Sunday 23 June 2013

Car Seat

                We sat side by side in my car on top of a hill overlooking the city. And the lights glittered like dragonflies and they didn’t remind me of your eyes. And he spoke of longing I no longer felt and I wondered why. Because you used to make me feel everything. And we’re sleeping side by side on reclined black seats and the steering wheel points to nowhere. And we’re poised on top of this hill and the moon is full and bursting and I miss you. But you’re just a city stretched out like a lover and your eyes are dark like the night and they glitter like city lights. It’s harder at night darling because at night emptiness is free of preoccupation and there is nothing to think of but lost closeness and empty wishes. And I wish you were here. But I don’t think of you then, no, I think of the way his voice ripples over the stereo and I’m not lonely because I can’t long for something that was not mine to love. We’re poised on this hill overlooking doubts and fears and reasons for leaving. I have plenty but he has none. My hands are empty and his are full and I used to be full of you. But your dress is ripped and you’re staying behind.
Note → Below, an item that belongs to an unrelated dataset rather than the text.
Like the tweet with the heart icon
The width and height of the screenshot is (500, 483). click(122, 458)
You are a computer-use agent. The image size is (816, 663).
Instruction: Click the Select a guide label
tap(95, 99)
And soon I’ll be looking down over glittering city lights and I wonder if I’ll be able to miss you.
                And I wonder if I envy his sadness because it is the kind of sadness that is full, swelling like the moon and bright, the light that blinds your eyes in the morning and pulses into the depth of the night. And mine is a resigned throbbing of constance that is deafening and intoxicating and barely noticeable so you think it’s just a part of you. And maybe that’s why I think I don’t miss you because missing you has just dissolved into the sadness that was there before your bright eyes and ripped dress and crinkly eye smile relieved me like a lover when you weren’t mine to love. I’m just drunk on what we could have been and I don’t think of this in the day, only when the city lights touch the parts of me that you left empty.
                So I curl up on the black seat of my car and it’s tilted back under the full moon and city lights and I look at the cds overflowing and the dirty window and him next to me, the way he reminds me of how I used to be.

                And sometimes I think I miss you.